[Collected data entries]

+++++

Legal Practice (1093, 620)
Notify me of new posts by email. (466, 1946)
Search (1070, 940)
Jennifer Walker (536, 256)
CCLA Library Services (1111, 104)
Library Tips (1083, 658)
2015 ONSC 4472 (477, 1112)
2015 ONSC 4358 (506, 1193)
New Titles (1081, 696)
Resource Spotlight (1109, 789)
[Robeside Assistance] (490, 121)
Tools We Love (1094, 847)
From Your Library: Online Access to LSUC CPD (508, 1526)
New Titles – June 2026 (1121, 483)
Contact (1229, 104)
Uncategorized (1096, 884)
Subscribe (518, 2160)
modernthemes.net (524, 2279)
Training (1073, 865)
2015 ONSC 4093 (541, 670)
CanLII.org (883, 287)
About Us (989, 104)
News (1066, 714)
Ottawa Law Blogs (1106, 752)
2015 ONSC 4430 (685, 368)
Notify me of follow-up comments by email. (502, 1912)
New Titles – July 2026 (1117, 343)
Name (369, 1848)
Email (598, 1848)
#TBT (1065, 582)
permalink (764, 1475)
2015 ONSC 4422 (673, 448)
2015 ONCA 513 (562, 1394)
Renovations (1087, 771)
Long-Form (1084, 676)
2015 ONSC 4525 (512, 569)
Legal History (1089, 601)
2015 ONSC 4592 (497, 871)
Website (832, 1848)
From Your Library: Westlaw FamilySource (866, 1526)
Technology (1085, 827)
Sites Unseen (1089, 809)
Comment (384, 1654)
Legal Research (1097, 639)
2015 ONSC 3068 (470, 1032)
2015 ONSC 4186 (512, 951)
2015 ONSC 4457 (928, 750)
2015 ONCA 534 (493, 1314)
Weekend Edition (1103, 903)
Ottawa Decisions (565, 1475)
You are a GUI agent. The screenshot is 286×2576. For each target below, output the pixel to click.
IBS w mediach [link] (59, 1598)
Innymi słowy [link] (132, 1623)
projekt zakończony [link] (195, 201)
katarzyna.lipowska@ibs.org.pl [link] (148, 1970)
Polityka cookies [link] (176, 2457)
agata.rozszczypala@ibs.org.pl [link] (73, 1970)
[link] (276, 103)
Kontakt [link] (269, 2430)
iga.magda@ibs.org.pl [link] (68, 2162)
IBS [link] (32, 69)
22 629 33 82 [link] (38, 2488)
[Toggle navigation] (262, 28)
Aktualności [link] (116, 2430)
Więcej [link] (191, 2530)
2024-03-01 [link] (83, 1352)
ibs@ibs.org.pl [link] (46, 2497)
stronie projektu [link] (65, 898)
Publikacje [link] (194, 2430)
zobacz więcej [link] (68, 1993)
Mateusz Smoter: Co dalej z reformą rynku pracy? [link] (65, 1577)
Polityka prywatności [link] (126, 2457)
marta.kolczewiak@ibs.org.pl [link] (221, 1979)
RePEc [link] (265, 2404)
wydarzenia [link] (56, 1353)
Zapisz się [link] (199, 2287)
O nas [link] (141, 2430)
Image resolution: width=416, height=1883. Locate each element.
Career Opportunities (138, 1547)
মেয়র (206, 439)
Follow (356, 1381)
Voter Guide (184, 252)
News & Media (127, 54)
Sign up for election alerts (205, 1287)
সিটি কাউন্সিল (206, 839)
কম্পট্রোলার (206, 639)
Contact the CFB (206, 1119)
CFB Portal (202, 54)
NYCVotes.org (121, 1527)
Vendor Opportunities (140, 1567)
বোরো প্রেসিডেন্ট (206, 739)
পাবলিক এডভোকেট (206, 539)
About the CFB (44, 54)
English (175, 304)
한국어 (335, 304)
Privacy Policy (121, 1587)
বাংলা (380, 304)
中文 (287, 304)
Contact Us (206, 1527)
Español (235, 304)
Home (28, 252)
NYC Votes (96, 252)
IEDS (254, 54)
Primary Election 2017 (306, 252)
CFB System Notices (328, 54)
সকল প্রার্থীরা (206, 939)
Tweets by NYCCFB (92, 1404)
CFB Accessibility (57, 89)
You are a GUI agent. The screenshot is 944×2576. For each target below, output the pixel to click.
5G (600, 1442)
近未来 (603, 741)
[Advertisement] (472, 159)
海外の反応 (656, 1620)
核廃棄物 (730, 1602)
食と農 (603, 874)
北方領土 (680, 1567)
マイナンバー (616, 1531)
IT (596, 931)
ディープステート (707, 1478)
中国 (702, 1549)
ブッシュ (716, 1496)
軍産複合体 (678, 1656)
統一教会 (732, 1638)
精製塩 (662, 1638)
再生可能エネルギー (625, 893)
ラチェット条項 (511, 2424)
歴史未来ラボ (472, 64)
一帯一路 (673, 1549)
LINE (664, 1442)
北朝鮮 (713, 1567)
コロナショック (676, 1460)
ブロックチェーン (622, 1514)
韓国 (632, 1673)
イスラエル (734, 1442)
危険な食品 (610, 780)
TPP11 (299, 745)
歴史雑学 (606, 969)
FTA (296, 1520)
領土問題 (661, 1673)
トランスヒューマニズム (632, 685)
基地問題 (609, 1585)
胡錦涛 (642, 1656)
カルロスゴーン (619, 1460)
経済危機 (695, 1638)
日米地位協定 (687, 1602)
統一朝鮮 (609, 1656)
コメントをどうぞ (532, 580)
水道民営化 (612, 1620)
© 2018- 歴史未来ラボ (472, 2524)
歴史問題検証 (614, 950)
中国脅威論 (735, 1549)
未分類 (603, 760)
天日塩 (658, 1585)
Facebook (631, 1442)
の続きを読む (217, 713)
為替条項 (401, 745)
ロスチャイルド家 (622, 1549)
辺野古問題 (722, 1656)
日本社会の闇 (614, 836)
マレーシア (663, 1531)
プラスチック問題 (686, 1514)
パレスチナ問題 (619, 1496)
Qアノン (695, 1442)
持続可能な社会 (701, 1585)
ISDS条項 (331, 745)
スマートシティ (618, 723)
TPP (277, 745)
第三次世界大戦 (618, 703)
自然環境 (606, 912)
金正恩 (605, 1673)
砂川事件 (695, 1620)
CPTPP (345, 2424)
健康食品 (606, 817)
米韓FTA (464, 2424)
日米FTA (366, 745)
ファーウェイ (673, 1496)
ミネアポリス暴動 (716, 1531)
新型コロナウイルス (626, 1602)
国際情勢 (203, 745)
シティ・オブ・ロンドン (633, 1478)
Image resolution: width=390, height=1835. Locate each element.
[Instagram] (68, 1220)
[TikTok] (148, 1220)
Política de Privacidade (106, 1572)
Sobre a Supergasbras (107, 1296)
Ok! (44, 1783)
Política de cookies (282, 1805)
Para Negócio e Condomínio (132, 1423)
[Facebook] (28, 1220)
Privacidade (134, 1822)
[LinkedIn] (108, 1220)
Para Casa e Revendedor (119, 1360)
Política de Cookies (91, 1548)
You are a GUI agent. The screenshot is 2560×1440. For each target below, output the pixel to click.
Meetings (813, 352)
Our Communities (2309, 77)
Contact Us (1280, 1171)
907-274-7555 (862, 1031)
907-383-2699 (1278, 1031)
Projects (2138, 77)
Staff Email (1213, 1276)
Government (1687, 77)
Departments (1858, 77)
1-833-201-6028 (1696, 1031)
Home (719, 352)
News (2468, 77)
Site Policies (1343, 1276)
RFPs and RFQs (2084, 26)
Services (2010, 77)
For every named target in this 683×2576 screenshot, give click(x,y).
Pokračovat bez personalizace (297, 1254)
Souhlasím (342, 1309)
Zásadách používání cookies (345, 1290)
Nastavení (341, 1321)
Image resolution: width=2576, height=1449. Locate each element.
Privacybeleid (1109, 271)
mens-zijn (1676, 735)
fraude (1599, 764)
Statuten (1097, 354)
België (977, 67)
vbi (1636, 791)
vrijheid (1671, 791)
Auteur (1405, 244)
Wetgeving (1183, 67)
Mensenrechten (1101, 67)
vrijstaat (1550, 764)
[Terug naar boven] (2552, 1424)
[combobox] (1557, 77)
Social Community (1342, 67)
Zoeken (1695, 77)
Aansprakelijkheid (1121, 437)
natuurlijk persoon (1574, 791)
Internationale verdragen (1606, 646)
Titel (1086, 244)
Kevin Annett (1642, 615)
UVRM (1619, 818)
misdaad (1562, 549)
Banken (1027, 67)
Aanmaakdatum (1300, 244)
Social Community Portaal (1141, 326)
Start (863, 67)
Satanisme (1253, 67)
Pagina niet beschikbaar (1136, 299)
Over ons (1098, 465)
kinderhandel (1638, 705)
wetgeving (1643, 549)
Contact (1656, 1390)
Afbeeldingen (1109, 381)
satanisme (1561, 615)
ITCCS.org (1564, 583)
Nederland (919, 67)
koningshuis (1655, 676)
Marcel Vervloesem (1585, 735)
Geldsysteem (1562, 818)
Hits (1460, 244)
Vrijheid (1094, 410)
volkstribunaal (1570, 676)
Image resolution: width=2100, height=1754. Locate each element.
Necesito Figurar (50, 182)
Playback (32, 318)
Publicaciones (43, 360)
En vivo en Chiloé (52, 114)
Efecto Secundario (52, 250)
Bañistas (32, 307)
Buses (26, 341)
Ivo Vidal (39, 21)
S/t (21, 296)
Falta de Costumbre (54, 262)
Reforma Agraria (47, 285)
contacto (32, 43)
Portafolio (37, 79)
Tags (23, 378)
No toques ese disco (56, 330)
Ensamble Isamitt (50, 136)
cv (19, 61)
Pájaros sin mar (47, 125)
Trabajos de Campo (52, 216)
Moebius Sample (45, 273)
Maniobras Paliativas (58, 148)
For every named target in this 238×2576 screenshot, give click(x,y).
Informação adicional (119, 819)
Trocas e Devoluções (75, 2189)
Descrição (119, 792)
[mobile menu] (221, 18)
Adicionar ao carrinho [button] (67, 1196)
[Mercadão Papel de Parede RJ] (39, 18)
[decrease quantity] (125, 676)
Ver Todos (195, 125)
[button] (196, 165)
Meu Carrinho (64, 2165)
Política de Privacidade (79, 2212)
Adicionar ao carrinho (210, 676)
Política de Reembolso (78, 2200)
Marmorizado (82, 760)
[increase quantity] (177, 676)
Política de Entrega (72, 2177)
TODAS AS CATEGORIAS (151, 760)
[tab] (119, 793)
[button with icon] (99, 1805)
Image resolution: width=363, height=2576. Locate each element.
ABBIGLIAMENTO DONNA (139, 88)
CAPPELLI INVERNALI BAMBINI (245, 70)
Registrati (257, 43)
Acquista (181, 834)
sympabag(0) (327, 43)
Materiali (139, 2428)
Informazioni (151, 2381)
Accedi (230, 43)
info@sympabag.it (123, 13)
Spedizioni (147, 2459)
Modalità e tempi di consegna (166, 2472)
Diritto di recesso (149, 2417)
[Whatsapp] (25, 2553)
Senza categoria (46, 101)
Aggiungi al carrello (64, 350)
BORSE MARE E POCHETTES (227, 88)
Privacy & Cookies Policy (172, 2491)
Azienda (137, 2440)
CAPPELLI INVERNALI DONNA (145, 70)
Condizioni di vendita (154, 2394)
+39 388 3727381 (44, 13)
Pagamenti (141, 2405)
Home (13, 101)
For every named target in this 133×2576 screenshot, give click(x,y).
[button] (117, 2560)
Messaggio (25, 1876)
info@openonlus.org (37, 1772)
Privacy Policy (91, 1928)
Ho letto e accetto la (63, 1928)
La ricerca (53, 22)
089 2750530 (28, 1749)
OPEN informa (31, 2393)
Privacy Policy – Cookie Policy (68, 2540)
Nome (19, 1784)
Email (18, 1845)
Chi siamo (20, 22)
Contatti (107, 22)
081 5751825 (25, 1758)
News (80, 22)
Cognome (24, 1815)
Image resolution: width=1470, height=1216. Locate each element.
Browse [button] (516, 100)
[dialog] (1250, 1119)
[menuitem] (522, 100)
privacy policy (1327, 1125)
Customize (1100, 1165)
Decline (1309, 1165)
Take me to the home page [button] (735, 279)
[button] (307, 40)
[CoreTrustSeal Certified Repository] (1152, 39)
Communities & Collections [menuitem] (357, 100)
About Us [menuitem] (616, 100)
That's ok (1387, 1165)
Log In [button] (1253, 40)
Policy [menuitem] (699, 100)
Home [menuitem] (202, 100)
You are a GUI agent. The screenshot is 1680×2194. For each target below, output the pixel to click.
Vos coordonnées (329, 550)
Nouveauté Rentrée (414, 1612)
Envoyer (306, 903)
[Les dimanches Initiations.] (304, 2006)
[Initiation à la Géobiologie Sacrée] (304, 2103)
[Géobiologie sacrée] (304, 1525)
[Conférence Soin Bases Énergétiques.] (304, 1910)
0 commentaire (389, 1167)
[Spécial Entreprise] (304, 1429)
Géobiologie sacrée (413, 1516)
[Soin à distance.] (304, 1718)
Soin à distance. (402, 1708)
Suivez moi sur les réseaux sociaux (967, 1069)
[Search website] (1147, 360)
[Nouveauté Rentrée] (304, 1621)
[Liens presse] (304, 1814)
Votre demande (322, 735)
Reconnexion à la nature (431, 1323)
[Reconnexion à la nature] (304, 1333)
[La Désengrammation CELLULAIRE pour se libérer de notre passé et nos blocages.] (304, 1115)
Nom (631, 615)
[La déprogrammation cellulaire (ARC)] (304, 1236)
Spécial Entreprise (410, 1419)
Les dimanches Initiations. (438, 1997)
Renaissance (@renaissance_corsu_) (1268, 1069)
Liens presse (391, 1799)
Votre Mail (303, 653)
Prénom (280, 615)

+++++

HOW TO COMPLETE THIS TASK
In the data above, find the line that contains "食と農 (603, 874)" and the line that contains "中国脅威論 (735, 1549)". Repeat exactly those lines and every line between them, and only those.

EXERCISE SOLUTION
食と農 (603, 874)
北方領土 (680, 1567)
マイナンバー (616, 1531)
IT (596, 931)
ディープステート (707, 1478)
中国 (702, 1549)
ブッシュ (716, 1496)
軍産複合体 (678, 1656)
統一教会 (732, 1638)
精製塩 (662, 1638)
再生可能エネルギー (625, 893)
ラチェット条項 (511, 2424)
歴史未来ラボ (472, 64)
一帯一路 (673, 1549)
LINE (664, 1442)
北朝鮮 (713, 1567)
コロナショック (676, 1460)
ブロックチェーン (622, 1514)
韓国 (632, 1673)
イスラエル (734, 1442)
危険な食品 (610, 780)
TPP11 (299, 745)
歴史雑学 (606, 969)
FTA (296, 1520)
領土問題 (661, 1673)
トランスヒューマニズム (632, 685)
基地問題 (609, 1585)
胡錦涛 (642, 1656)
カルロスゴーン (619, 1460)
経済危機 (695, 1638)
日米地位協定 (687, 1602)
統一朝鮮 (609, 1656)
コメントをどうぞ (532, 580)
水道民営化 (612, 1620)
© 2018- 歴史未来ラボ (472, 2524)
歴史問題検証 (614, 950)
中国脅威論 (735, 1549)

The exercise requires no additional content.